### Text provided
The charter, aimed at empowering historically disadvantaged South Africans (HDSA), says that the industry must achieve 26 per cent HDSA ownership of mining industry assets within 10 years, a target that will apply to each mining company individually.
It also states that the South African mining companies have agreed to assist HDSA companies in securing R100bn (£6.25bn) of finance to fund participation in the industry within the first five years.
Bell Dewar & Hall mining and minerals partner Blaize Vance said: "It's going to mean an awful lot of work for lawyers. Not just for the firms that traditionally act for the mining companies, but also for those that specialise in project finance, those acting for the empowerment parties, the banks and firms with employment specialists. The list is endless."

### Tasks to complete
a) Repeat the portion of the mining charter text between "The charter, aimed" and "first five years.", inclusive.
b) Summarize the mining charter text in two sentences.
c) Carry on the mining charter text from the point after its last sentence.
The data that comes next is separate from the mining charter text.

### Data
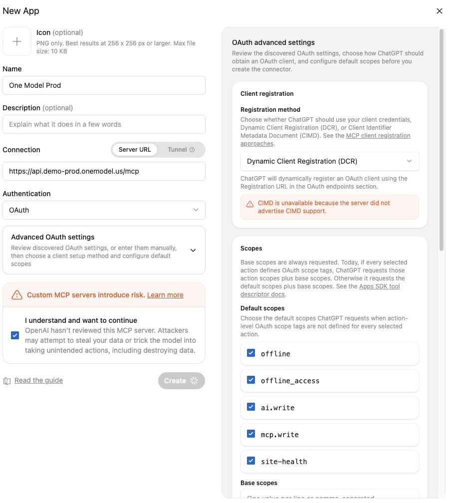Select the Server URL connection tab
This screenshot has width=450, height=503.
(x=135, y=150)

### Set of answers
a)
The charter, aimed at empowering historically disadvantaged South Africans (HDSA), says that the industry must achieve 26 per cent HDSA ownership of mining industry assets within 10 years, a target that will apply to each mining company individually.
It also states that the South African mining companies have agreed to assist HDSA companies in securing R100bn (£6.25bn) of finance to fund participation in the industry within the first five years.

b) A charter aimed at empowering historically disadvantaged South Africans requires 26 percent HDSA ownership of mining industry assets within 10 years, applied to each mining company individually, and South African mining companies have agreed to help HDSA companies secure R100bn (£6.25bn) of finance within the first five years. Blaize Vance, a mining and minerals partner at Bell Dewar & Hall, said this will mean a great deal of work for many kinds of lawyers, from mining and project finance specialists to those advising empowerment parties, banks and employment matters.

c)
The department hopes the funding will come from a variety of sources, including the World Bank, the International Monetary Fund, the African Development Bank and the mining companies themselves."
A large part of the R100bn funding will be done through acquisitions, which will mean a lot of work for corporate and project finance lawyers," Vance said.
The charter will also mean that international firms acting on behalf of investors will have to refer more work to South African firms to get advice for their clients who must abide with the charter.
Firms that traditionally act for the large mining companies include Webber Wentzel Bowens, Deneys Reitz, Werksmans and Bowman Gilfillan.